Quienes pueden visitar los Museos Vaticanos encuentran, entre las obras sobrehumanas de Miguel Ángel y las geniales sutilezas de Leonardo, los frescos de las cuatro Estancias de Rafael Sanzio. Realizados por Rafael y sus discípulos entre 1508 y 1524, lo que es hoy una de las mayores muestras de arte concebida por el espíritu humano, fueron un encargo de Julio II para la decoración pictórica de sus aposentos.
De las cuatro Estancias, la que nos ocupa aquí es la del Sello (Stanza della Signatura); originariamente, biblioteca y estudio privado. Su iconografía ayuda a esta función y se propone representar las tres categorías máximas del hombre: la Verdad, el Bien y la Belleza. Siguiendo de lo general a lo particular, detengámonos en la primera, la Verdad. La verdad sobrenatural se describe en el fresco Disputa del Santísimo Sacramento (o la teología), mientras que la racional, en el llamado La Escuela de Atenas (o la filosofía), la obra magna del gran Rafael. En ella se simboliza la verdad razonada en la escuela ateniense, que el artista se figuró en medio de un marco arquitectónico poblado por famosos pensadores de todas las épocas. La composición se apoya en profundas líneas de perspectivas que convergen en el centro de una gran galería, por donde caminan Platón y Aristóteles, haciendo que la atención se centre en las figuras de ambos filósofos. El primero, de barba blanca, señala al cielo, símbolo de su filosofía de lo ideal. El otro, más joven, con su libro de Ética bajo el brazo, señala a la Tierra, con su filosofía de las formas y la naturaleza. A la izquierda de ambos se encuentra Sócrates, conversando con Alejandro Magno, armado. También vemos a Heráclito, en primer plano, escribiendo, con el codo apoyado en un bloque de mármol.

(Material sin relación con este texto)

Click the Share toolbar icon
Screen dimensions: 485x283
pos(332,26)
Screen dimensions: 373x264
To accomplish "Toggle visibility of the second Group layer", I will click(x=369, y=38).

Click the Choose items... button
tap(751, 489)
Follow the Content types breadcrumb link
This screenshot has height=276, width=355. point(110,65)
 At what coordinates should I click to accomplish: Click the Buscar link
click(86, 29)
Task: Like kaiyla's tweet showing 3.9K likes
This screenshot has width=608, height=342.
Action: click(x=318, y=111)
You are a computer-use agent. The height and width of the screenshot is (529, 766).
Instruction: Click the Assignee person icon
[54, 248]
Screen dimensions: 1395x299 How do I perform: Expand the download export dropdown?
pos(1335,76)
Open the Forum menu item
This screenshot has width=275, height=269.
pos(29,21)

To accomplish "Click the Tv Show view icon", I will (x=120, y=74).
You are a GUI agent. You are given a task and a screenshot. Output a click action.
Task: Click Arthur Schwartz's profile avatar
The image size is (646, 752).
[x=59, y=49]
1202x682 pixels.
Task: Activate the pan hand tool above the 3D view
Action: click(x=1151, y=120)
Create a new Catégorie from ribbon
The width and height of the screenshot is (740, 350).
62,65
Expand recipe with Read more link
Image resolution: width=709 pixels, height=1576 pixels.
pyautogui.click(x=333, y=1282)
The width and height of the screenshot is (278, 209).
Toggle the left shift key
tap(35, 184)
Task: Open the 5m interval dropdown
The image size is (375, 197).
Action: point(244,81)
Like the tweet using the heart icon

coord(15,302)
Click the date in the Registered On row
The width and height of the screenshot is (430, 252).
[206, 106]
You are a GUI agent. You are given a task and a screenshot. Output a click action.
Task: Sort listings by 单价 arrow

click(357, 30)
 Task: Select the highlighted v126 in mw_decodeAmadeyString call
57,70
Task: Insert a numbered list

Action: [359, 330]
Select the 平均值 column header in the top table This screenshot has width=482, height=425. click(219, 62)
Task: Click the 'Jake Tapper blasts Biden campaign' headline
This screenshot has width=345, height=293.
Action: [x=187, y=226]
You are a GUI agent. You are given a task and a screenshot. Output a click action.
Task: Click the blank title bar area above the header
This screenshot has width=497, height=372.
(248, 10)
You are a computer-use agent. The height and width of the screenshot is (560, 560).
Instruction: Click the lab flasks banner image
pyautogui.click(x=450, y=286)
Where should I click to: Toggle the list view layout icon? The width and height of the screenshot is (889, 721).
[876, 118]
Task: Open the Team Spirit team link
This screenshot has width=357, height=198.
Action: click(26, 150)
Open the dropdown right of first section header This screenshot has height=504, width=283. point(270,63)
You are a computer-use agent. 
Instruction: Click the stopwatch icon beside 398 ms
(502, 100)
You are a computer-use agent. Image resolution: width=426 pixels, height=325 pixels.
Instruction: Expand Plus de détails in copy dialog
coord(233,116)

Es digno de notar que los dos matemáticos, Pitágoras (escribiendo sobre un libro) y Euclides (trazando con un compás), se sitúan en cada uno de los extremos inferiores del fresco y son punto de partida de dos líneas de fuga hacia el centro de la composición.
Pero la figura que más nos llama la atención es un viejo con túnica celeste, calvo, echado en la escalinata como un perro soñoliento. Se trata de Diógenes el Cínico, y si convenimos que es quien atrae la mirada, es lícito suponer que era esta la intención del artista. Para empezar, su posición lo despega claramente del resto. El viejo filósofo se destaca también por su pasividad, en medio de personajes muy activos. Es el único de los personajes principales cuyo rostro expresa calma; los otros se muestran preocupados por sus tareas. El único no retratado en grupo, sino en solitario. Y el único convenientemente desaliñado. Además, desde un aspecto técnico, si bien las líneas principales de perspectiva van, como se dijo, hacia un punto de fuga que se encuentra sobre los dos filósofos principales, la inclinación del cuerpo de Diógenes sigue una de ellas, acompañando su eje de atención. Incluso, su ubicación sobre esa línea, parece más privilegiada que el centro mismo, ya que está ubicado más abajo y más a la derecha, que es la orientación natural de la mirada humana, por su hábito de lectura (abajo, a la derecha, los avisos publicitarios ubican la marca).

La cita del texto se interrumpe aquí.